First, it track changes that were made explicitly via commands like darcs add and darcs remove. This is necessary even though darcs in principle could look for these changes itself because (A) it is potentially expensive (B) it could be a distraction for users [prompting about irrelevant things], and (C) users would presumably want to express ideas like “stop tracking this file, but please don’t delete it!” (darcs remove)

Second, even if Darcs were to have only implicit adds/removes all the time, it would still need a mechanism to help interpret some low-level changes as their high-level equivalents. For example, some hunk changes in working could actually be interpreted either as token replace operations or straightforward hunk changes; likewise, moving a file could be seen as removing a file with the old name and adding a new or a darcs mv operation. The pending patch mechanism is used to avoid these ambiguities by explictly stating where high level operations like darcs token replace have taken place.

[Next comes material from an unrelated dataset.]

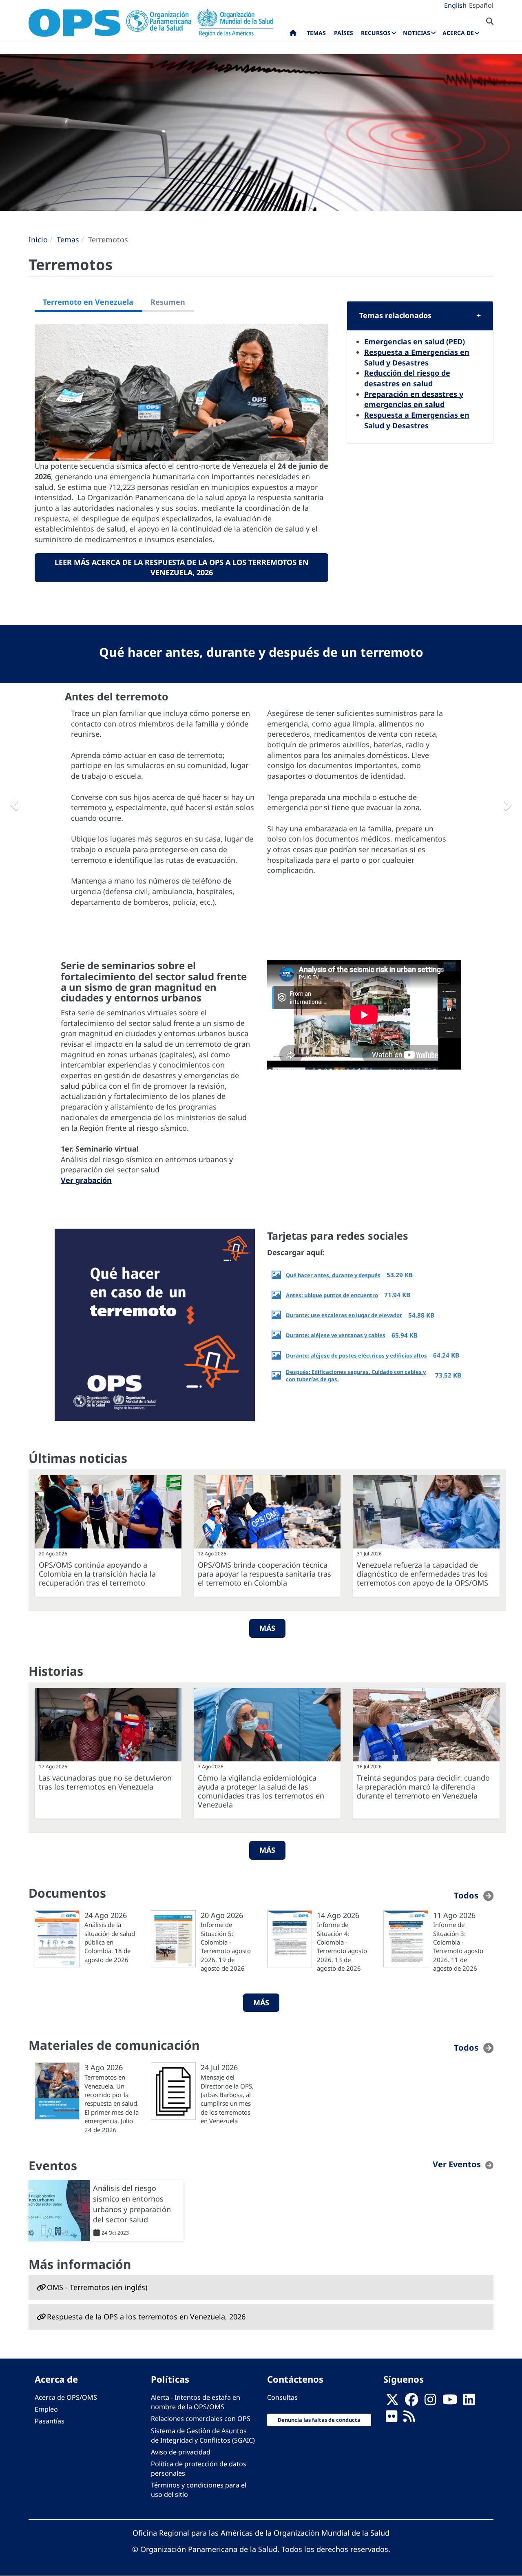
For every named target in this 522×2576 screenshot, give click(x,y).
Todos (466, 1894)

Third, as an upshot of tracking the removes and high-level primitive patches, Darcs also need to know the subset of hunk patches that they depend on. In the case of darcs remove, for example, we would need to have a hunk patch that deletes the file contents before appending the rmfile patch to it (this is only necessary if we want pending to be a plain old darcs patch, which sounds like a sensible thing to want). As for darcs replace it can sometimes happen that the new token already exists in your working directory, but you want to do the replace anyway. In these cases, Darcs offers the ability to “force” the replace by first creating hunk patches that revert the new token back to the old one (so the replace can go on top of those).

Fourth, (actually a generalisation of the second), it allows Darcs to track things that simply aren’t represented elsewhere in working, ie. changepref patches.

Commands that only edit pending

Most likely any command that uses patches and touches the working directory will have run into the pending patch one way or the other.

whatsnew

The whatsnew command does a standard diff from the unrecorded to recorded state.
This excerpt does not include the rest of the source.